Marketing is not a dirty word

Why marketing is not a dirty word

It's not the first time that I've come across a piece of writing online that in some way bashes marketing, but this little sentence really boiled my blood recently, "All successful brands are built on product, not marketing."

I agree that all successful brands are built on product, it's as simple as what came first, the chicken or the egg? You can't skip the product and go straight to promotion, but why single out marketing, the umbrella under which branding, advertising, public relations and all forms of promotion live?

Marketing is the basis of promotion communications

Marketing is integral to all communications industries because the strategies and tactics that make branding, advertising, and public relations successful are informed by marketing. Marketing is the basis of promotion communications, always seemingly the first to adopt new technologies and processes as they emerge. Closely aligned with sales, "marketing is the larger process."

"Think of public relations and advertising as a part of the Marketing wheel. On that wheel you have different spokes of advertising, public relations, media planning, sales strategy etc. All of these elements not only work independently but also work together toward the marketing goal."

—  Keandrea McLaurin, Marketing Communications Manager at Bayer CropScience  

The appropriation of marketing, no seriously..
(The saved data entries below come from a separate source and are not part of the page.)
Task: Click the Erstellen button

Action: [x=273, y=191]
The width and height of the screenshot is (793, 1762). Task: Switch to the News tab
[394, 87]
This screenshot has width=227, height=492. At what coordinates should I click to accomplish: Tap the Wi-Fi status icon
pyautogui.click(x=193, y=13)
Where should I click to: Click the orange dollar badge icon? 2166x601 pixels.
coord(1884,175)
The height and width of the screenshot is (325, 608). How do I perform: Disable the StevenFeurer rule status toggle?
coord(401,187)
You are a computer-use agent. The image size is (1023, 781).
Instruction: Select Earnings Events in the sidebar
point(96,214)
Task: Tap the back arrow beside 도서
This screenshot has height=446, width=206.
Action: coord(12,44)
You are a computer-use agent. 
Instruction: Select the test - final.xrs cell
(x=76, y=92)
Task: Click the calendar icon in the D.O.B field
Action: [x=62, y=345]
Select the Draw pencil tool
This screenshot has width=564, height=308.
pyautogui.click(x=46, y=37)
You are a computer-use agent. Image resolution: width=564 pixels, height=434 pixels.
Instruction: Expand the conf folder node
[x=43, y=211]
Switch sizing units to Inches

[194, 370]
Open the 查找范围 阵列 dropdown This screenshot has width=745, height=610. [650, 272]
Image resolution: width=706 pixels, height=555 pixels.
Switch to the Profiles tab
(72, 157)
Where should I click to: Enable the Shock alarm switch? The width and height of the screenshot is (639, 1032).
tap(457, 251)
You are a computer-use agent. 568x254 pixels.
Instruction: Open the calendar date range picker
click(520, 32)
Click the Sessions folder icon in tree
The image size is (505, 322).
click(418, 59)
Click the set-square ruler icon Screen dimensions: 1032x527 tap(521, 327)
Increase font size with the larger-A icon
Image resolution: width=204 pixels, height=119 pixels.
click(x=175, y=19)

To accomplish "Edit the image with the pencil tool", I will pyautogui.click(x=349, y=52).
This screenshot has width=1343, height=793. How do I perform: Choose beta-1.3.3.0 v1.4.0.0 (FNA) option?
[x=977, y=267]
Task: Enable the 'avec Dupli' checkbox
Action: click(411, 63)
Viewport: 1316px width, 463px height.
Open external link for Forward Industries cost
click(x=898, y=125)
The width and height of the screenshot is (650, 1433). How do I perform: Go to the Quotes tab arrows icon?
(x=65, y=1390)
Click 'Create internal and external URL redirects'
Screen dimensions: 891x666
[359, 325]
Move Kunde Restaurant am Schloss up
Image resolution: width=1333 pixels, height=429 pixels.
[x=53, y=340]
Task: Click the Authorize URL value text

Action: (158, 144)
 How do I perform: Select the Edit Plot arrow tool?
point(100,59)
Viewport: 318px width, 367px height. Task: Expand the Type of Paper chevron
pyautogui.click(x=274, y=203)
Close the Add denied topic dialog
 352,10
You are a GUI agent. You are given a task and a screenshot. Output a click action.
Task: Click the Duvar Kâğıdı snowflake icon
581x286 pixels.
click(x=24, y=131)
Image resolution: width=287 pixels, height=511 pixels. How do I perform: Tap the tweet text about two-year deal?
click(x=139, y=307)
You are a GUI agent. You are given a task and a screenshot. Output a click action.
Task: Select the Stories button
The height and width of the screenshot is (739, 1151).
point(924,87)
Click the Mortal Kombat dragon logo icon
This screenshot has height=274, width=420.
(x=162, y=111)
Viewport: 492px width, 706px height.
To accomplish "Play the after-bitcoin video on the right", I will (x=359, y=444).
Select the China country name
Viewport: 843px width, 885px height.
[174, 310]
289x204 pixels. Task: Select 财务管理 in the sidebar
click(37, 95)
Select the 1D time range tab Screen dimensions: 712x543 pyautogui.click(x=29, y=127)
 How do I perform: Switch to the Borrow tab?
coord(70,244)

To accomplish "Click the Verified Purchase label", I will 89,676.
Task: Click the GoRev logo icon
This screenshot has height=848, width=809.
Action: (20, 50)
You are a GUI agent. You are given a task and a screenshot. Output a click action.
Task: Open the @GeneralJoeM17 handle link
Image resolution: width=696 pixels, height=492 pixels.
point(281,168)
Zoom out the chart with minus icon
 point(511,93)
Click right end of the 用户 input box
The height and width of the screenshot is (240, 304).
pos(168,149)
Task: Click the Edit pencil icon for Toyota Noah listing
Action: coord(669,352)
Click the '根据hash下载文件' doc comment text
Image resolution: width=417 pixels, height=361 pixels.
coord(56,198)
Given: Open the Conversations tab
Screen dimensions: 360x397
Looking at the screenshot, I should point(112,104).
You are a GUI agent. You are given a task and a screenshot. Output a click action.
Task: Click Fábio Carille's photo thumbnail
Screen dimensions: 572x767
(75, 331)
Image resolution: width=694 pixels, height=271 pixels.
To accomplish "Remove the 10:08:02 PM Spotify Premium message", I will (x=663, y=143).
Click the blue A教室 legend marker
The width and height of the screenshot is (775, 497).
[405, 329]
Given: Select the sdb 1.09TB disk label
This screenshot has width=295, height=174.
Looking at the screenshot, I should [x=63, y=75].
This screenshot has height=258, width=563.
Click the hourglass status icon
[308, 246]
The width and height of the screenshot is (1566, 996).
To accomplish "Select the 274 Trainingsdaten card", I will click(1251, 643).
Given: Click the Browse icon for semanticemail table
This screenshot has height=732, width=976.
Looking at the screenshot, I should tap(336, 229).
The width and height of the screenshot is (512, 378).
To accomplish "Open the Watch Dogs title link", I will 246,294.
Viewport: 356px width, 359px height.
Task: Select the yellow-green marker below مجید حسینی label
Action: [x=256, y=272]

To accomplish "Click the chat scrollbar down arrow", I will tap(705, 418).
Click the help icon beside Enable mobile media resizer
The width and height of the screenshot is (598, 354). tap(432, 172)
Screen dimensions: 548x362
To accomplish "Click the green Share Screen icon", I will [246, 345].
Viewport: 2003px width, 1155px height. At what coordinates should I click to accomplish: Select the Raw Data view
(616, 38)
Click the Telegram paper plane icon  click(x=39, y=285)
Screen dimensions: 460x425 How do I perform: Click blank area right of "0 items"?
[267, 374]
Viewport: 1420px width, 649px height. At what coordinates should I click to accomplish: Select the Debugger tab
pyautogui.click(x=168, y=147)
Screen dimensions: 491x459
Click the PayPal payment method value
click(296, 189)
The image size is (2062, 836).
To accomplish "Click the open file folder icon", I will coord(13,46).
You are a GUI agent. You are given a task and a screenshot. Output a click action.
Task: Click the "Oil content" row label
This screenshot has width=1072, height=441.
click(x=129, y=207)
Everyone is learning how to promote themselves these days and it's causing branding, advertising, public relations, et al. to scramble to find ways to remain necessary; tacking on traditional marketing services to their capabilities to stay afloat. They're buying the same tools marketers buy, learning traditionally marketing skill sets, appropriating our techniques:

  • Cause marketing
  • Content marketing
  • Digital marketing
  • Email marketing
  • Guerrilla marketing
  • Immersion marketing
  • Inbound marketing
  • Influencer marketing
  • In-game marketing
  • Internet marketing
  • Referral marketing
  • Search engine marketing
  • Social media marketing
  • Social video marketing
  • Viral marketing
  • Word-of-mouth marketing

All these techniques contain the word marketing, and yet more and more you'll read, see, and hear them touted as better suited for branding, advertising, and public relations professionals to handle. It's a free market, so there are no rules that say, for example, that a PR firm can't offer SEO services. But if you were a plumber, and you heard that a interior design firm was newly offering plumbing services, you'd be a little miffed.

Business as usual

But as miff inducing at it may be at times, the appropriating, the slighting, the minimizing of marketing, marketing really has nothing to worry about. Marketing folks always have their eyes on the horizon, it's in our nature (which is perfect because what people pay attention to changes over time). Marketers will continue to develop new ways of reaching people and getting them to care, while branding, advertising, and public relations firms claim them as theirs. Marketing could try to stop this subtle propaganda campaign, but what's winning a battle when you're winning the war? We're all in the communications business, and as always is the case, there will be competition. Working together is really what we should be doing because the most successful brands do well when advertising and public relations support marketing.